Other alternatives? Make
your own iced tea by brewing tea, cooling it, and then chilling it with
a tiny bit of honey and some lemon. Never buy flavoured yogurt- you may
as well eat ice cream with all that sugar. Get plain yogurt, and chop
some bananas, berries and nuts on top. Sweeten with a tiny bit of real
maple syrup. Your kids’ taste buds, and yours, will soon find store
bought iced tea sickly sweet. And when you do occasionally stop for
fast food, the whole family will notice how sick you all feel, after
eating so well and feeling so healthy. It will then magically limit
itself.
How do we make the
transition?
The best way is
“consistently.” The best way is to simply to start facing the truth
instead of justifying or minimizing it.
And that means sharing the
truth with our children. Let them understand how their bodies work, and
how we need whole foods and wonderful vitamins and minerals from fresh
veggies and fish and eggs and fruits. Reassure them that our bodies are
marvelous machines that can tolerate some wear and tear, but that we
need to do our best to fortify our cells with the good stuff. And
don’t shy away from calling junk food what it is: poison. Just like
crack, just like tobacco, just like Draino. “Don’t put that in your
mouth- it’s poisonous.”
Too often, parents don’t
want to scare kids. Why not? Isn’t knowing that junk food causes
diabetes less frightening then getting diabetes? The world is and has
always been a dangerous place, and the more equipped kids are with true
information, the better they can control danger. Empower them. Our
children deserve knowledge. We should be protecting them from the
perils of toxic food, but instead we protect them from the truth.

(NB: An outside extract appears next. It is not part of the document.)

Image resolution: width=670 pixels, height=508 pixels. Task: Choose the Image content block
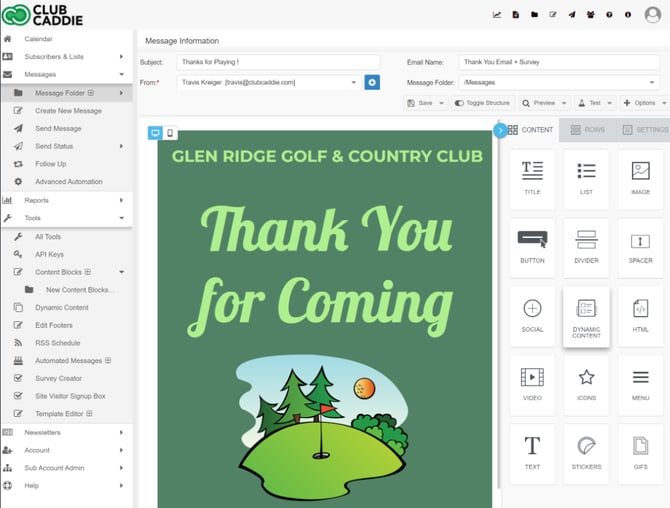[640, 178]
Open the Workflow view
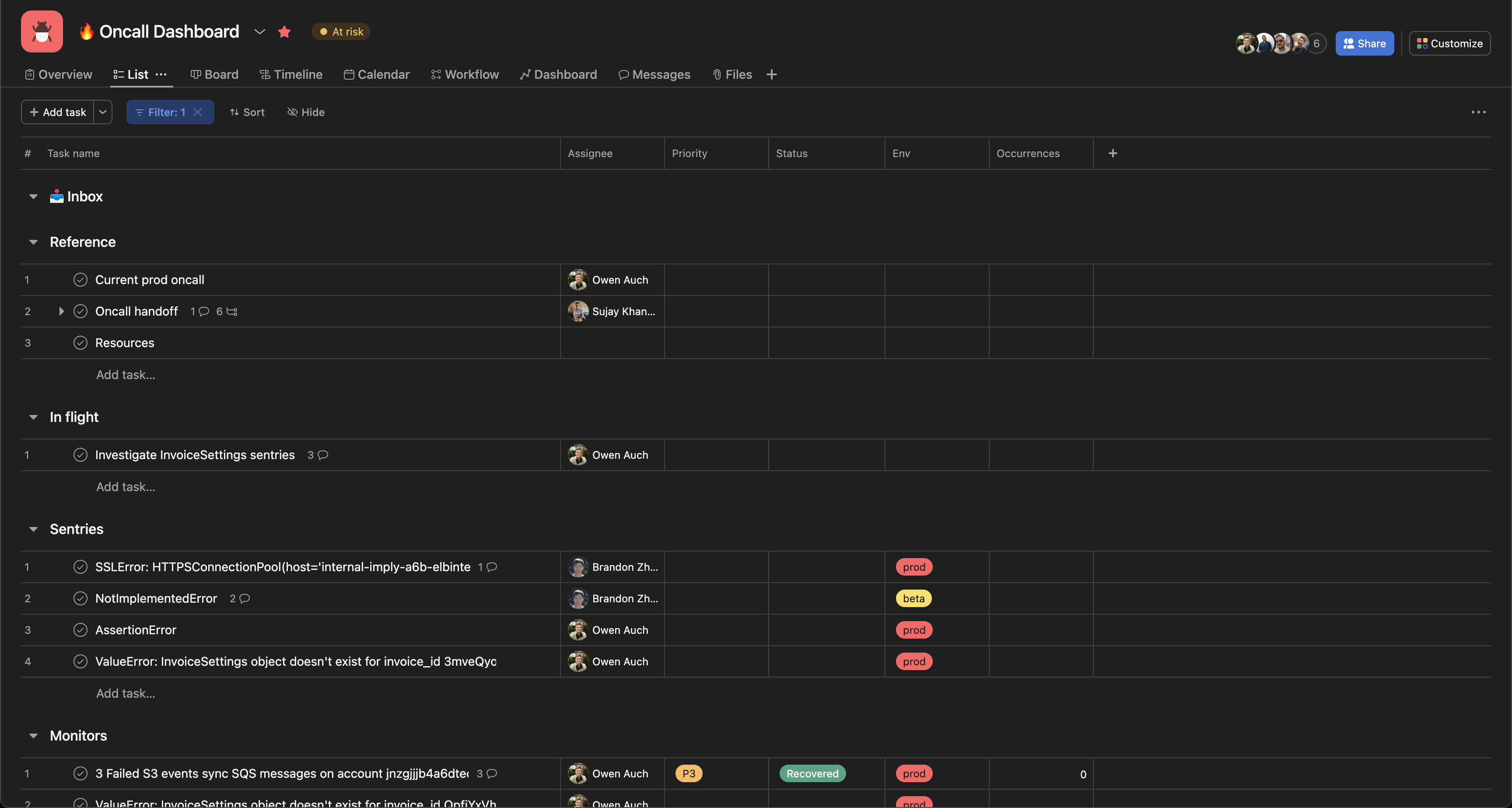 click(465, 74)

When Johnny whines because
the kids at school get soda for lunch, tell him plainly “we can’t offer
your friends wholesome foods for lunch. But unfortunately Jenny’s
parents don’t understand that soda pop causes diabetes. You know the
disease that Aunt Agnes has, the one that made her blind and turned her
feet blue? She has to take needles every day and she is very weak. We
care too much to give you pop.”
Junk Food Day is nothing to
celebrate. Let’s turn this into National Junk Food AWARENESS day.